Ideal is just that IDEAL, sometimes you may not know what is behind a technique untill you are way down your kenpo journey. 
What point should you be at where you are able to effectively modify a technique and change it in the curriculum? Im not talking grafting or what if or prefix, suffix, etc. Those are all great excercises. 
Im talking change the technique in its base in a curriculum? Or dropping it? Some people are too quick to do this I think. if you learn it and think its useless learn it and catagorize it accodingly you never know when you will need it. Sometimes its meaning might not hit you for a few years...some techniques I learned 2-3 years ago will present new solutions and its a "wow" moment if you ask me.


----------



## satans.barber (Dec 2, 2002)

Is it not true that when SGM Parker died he was still constanly refining his techniques?

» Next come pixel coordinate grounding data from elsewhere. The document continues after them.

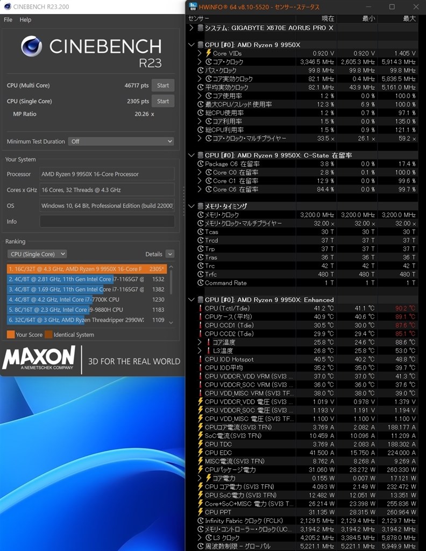
Task: Open the File menu
Action: click(8, 20)
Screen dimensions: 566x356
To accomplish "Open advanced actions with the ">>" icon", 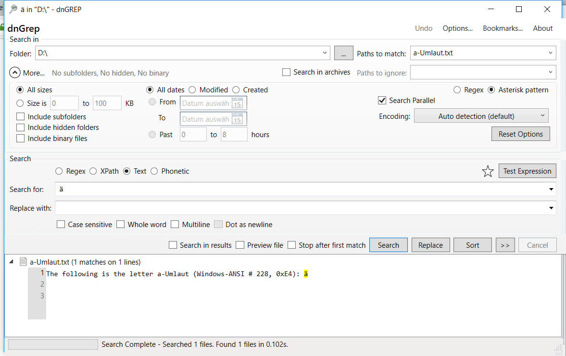I will pyautogui.click(x=505, y=245).
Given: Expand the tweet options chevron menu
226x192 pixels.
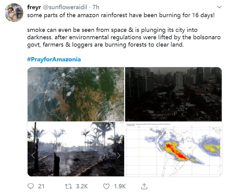Looking at the screenshot, I should [219, 7].
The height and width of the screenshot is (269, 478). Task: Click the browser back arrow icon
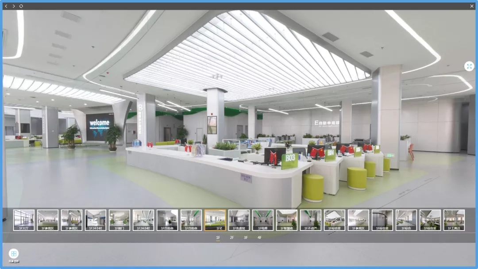tap(6, 6)
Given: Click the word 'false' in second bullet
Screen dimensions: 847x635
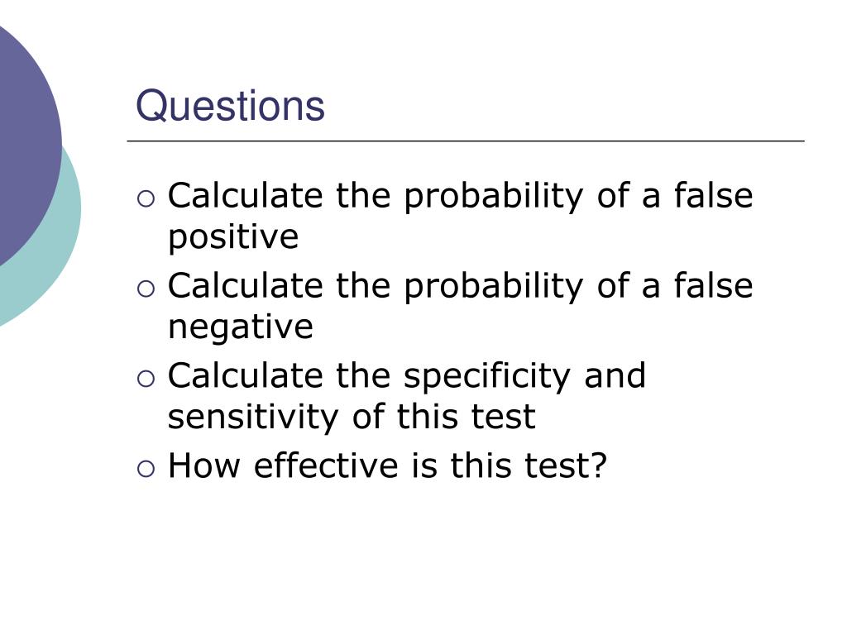Looking at the screenshot, I should 713,284.
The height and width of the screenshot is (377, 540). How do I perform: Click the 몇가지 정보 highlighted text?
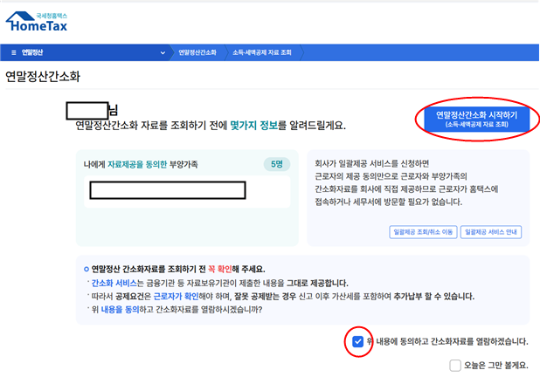[254, 127]
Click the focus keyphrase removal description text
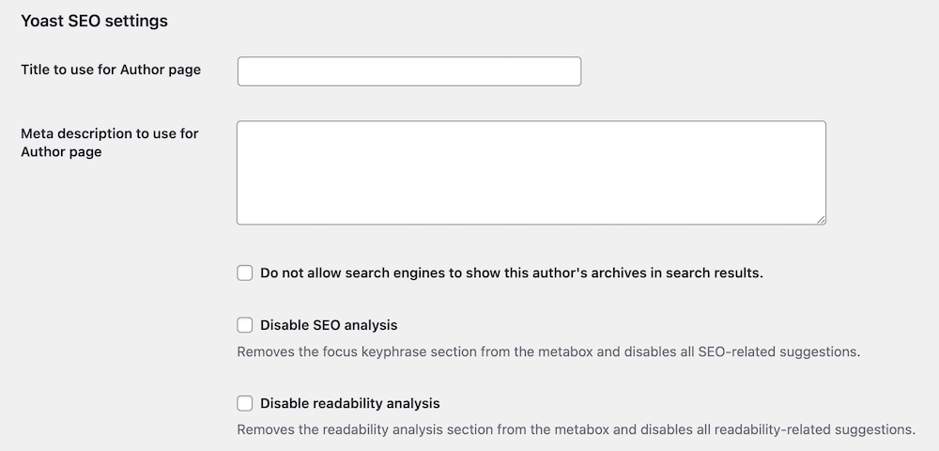The width and height of the screenshot is (939, 451). [548, 351]
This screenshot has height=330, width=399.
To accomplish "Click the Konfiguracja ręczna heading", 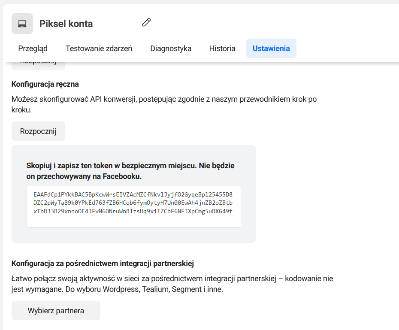I will [x=45, y=84].
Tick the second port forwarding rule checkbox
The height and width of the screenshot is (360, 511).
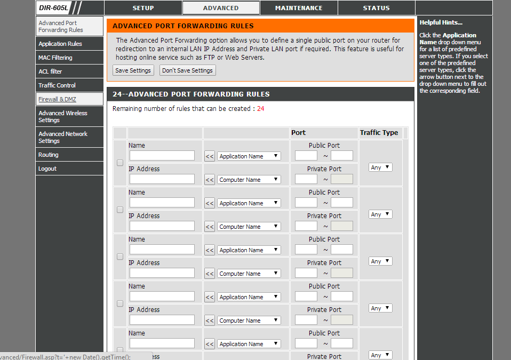tap(120, 210)
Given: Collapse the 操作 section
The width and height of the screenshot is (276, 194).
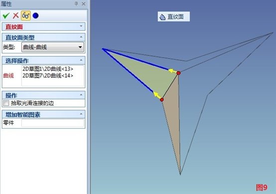Looking at the screenshot, I should pyautogui.click(x=81, y=95).
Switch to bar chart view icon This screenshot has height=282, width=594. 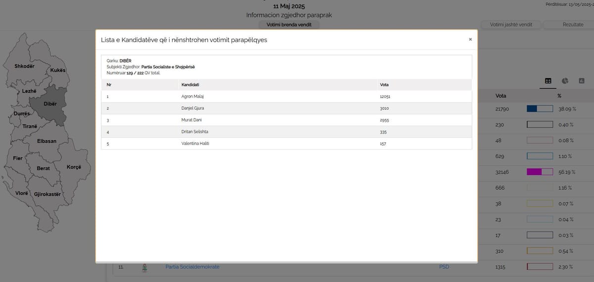(582, 81)
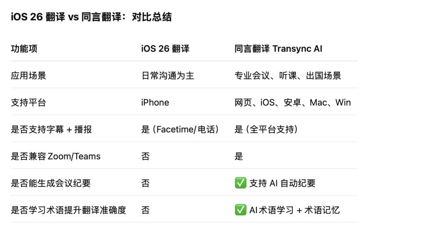Click the 日常沟通为主 cell
The height and width of the screenshot is (232, 427).
[x=168, y=76]
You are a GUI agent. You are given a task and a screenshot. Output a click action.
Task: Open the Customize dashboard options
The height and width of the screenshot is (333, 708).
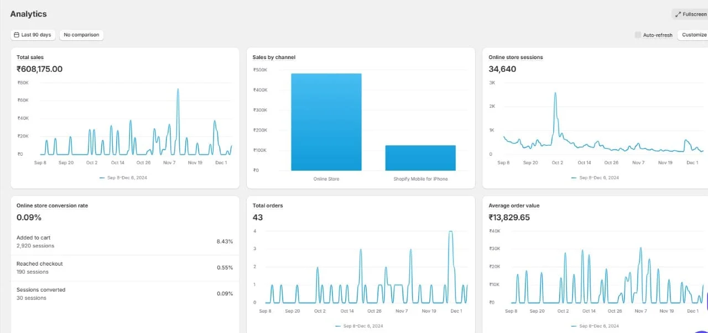coord(694,35)
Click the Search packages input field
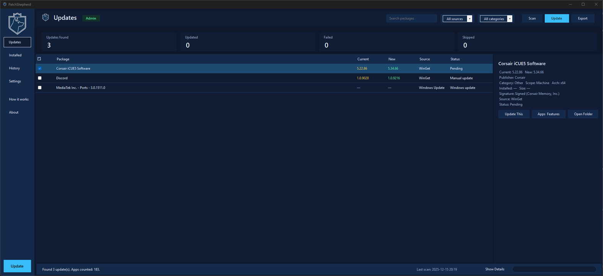This screenshot has width=603, height=276. [411, 18]
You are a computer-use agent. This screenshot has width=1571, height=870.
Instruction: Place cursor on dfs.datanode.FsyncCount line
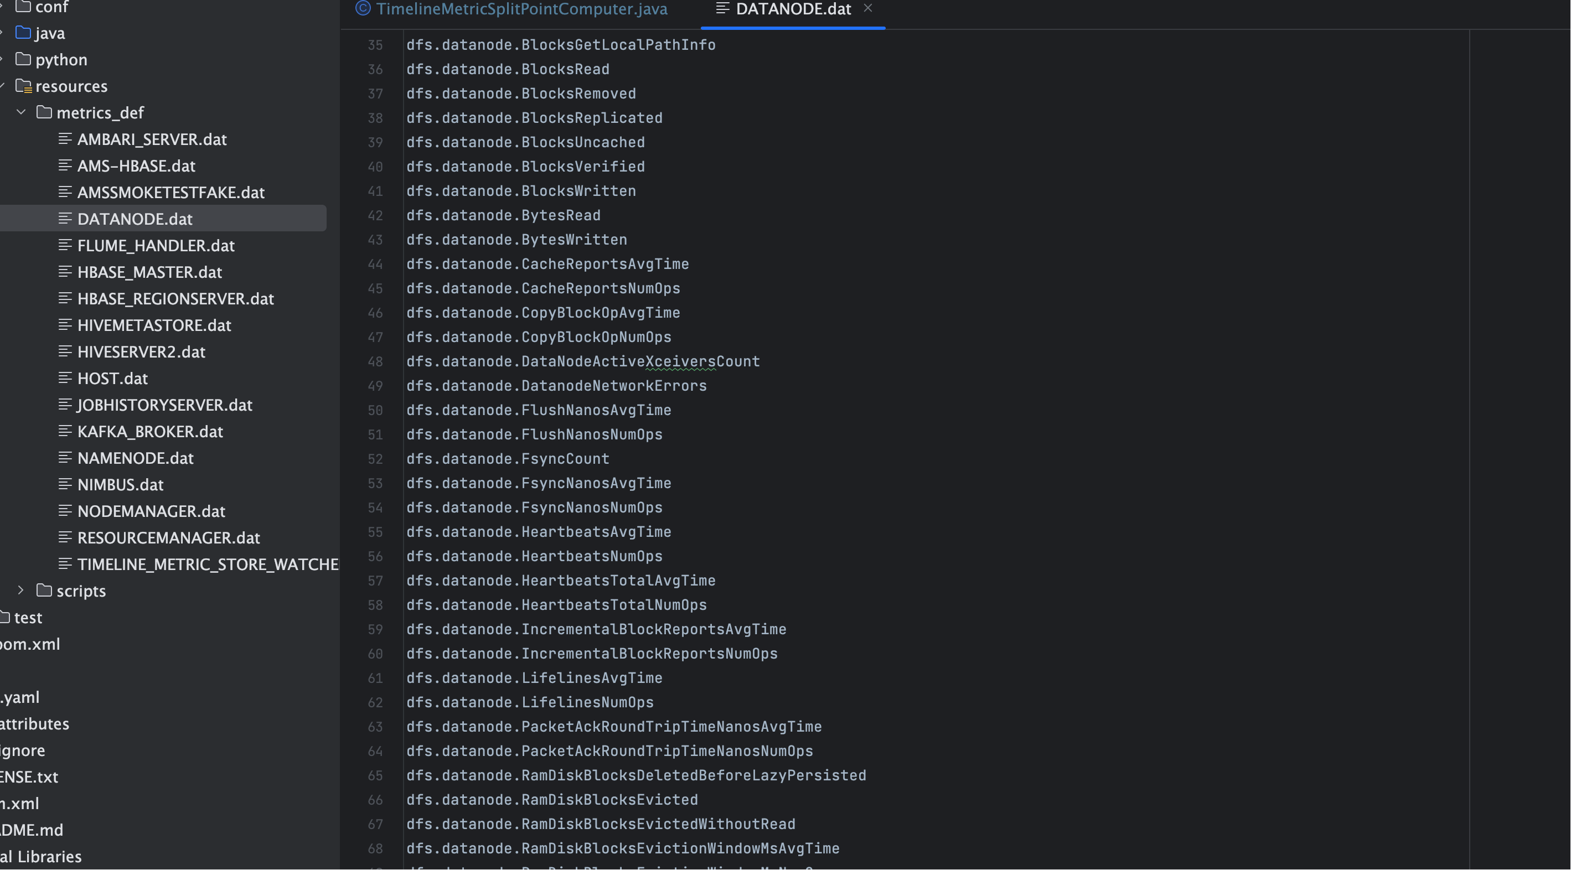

I don't think he would have wanted us to stagnate the techniques as they were in 1990 and never change them, I think he would have been more pleased to see us continuing his work, and refining them further.

Certainly in out club, the techniques are modified some of the time, some quite heavily as well.

As someone else said, kenpo is not in the process of breeding clone armies (sorry, coudn't resist... ), so some techs which work well for some people don't work well for others (without tailoring).

It would be folly to not ask questions of the technique of it doesn't work well for you, better to concentrate your training on the ones that suit you well in my opinion.

Ian.


----------



## Kenpomachine (Dec 2, 2002)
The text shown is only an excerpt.